As with previous embodiments, the surfaces of the respective cups and the collection cover are designed to prevent leakage when the respective cups are open and collecting fluid from the spinning wafer. In particular, inner wall 1105 and the outer wall 1122 are oriented such that when the cover 1102 is raised and fluid travels into first trough 1125, the downwardly sloped nature of the inner wall 1105 and its position relative to outer wall 1122 effectively prevents leakage from this collection trough (cup). Similarly, the same relationship exists between the inner wall 1126 and the outer wall 1132 and also between the inner wall 1136 and the outer wall 1142. As mentioned above, the arrangement 1100 is of a hybrid design in that the first collection tray 1120 and the second collection tray 1130 are stacked (nested with one another) as shown by the fact that the first collection tray 1120 is at a different height relative to the second collection tray 1130 and the first trough (first collection chamber) 1125 is located above the second trough (second collection chamber), thereby forming a stacked collection tray arrangement. In contrast, the third collection tray 1140 is disposed concentrically relative to the second collection tray 1130 and the first collection tray 1120 in a non-stacked manner such that the third trough (third collection chamber) 1145 is not stacked relative to the other two collection chambers as evidenced by it not being located below the second collection chamber 1135 but rather is concentric thereto and radially off-set therefrom as shown in the closed position of the collection chambers (see FIG. 7K).
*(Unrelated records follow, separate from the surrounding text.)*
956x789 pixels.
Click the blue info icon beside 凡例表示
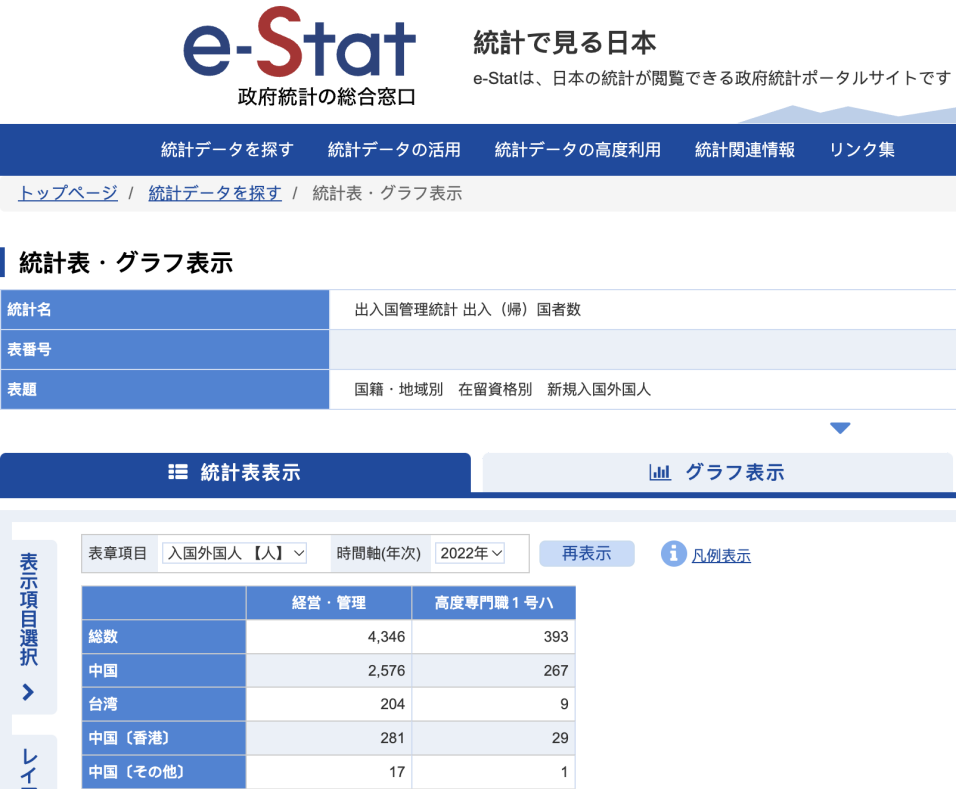point(673,553)
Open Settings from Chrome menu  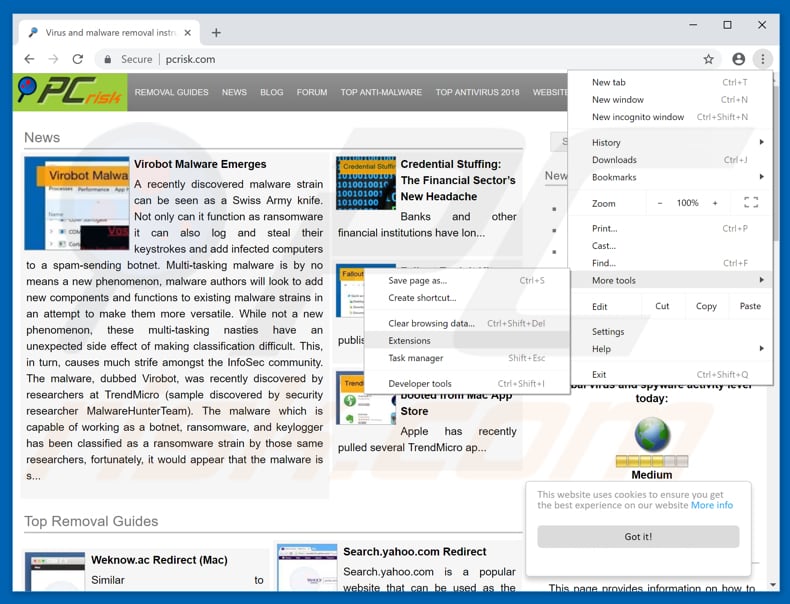point(608,331)
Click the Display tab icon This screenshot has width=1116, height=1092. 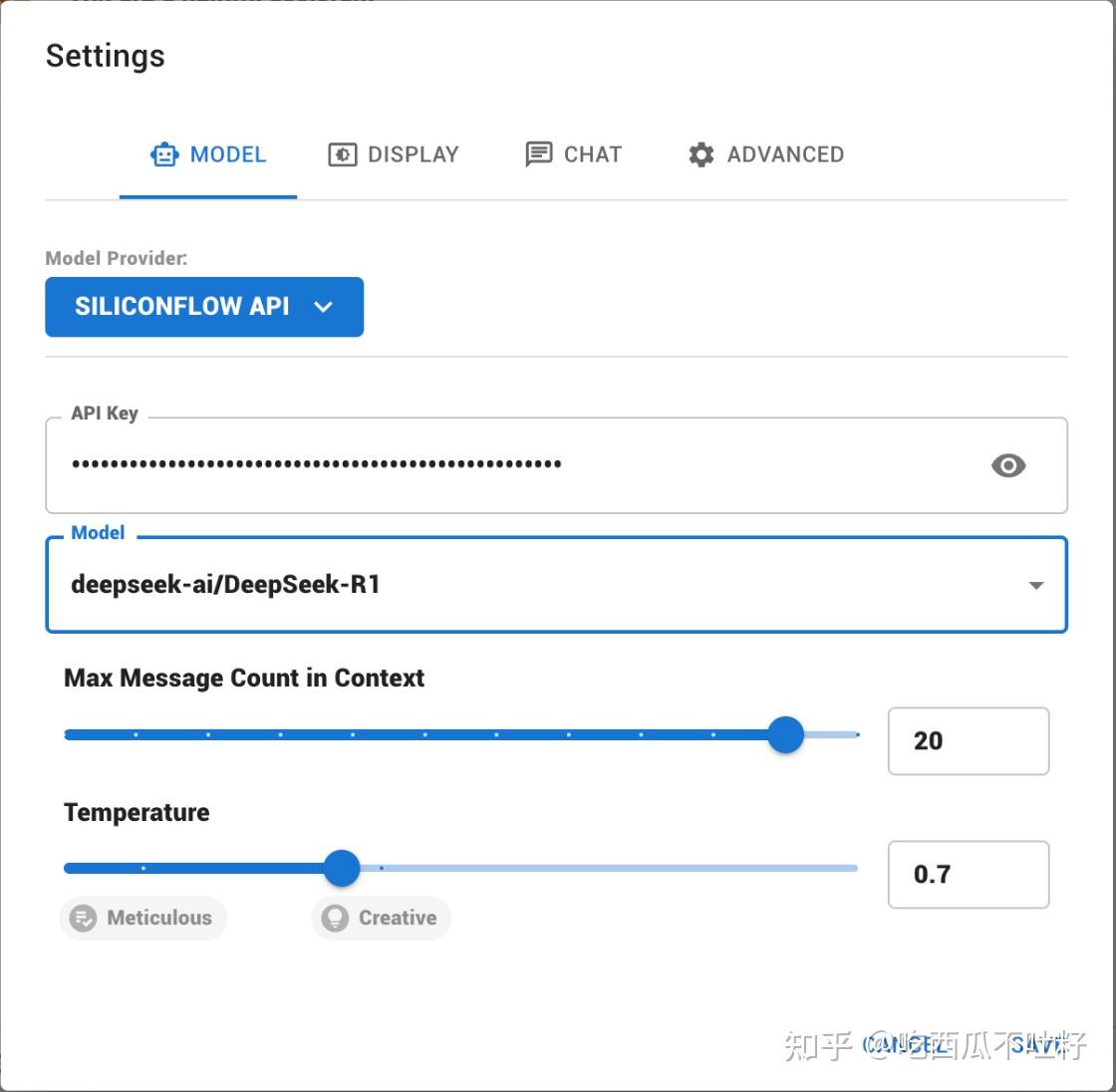tap(342, 154)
Now referring to FIGS. 7L to 7O in which a collection tray (cup) arrangement 1200 according to another alternative embodiment and reflects a hybrid design in which at least two collection chambers (troughs) are stacked and at least one collection chamber is concentric to the others but not stacked as described below. As with previous embodiments, the surfaces of the respective cups and the collection cover are designed to prevent leakage when the respective cups are open and collecting fluid from the spinning wafer.

As described below, the collection tray arrangement 1200 has three distinct collection chambers (fluid collection troughs), FIG. 7L illustrating a closed position; FIG. 7M illustrating a first collection chamber open, while the second and third collection chambers are closed; FIG. 7N illustrates the second collection chamber open, while the first and third collection chambers are closed; and FIG. 7O illustrates the third collection chamber open, while the first and second collection chambers are closed.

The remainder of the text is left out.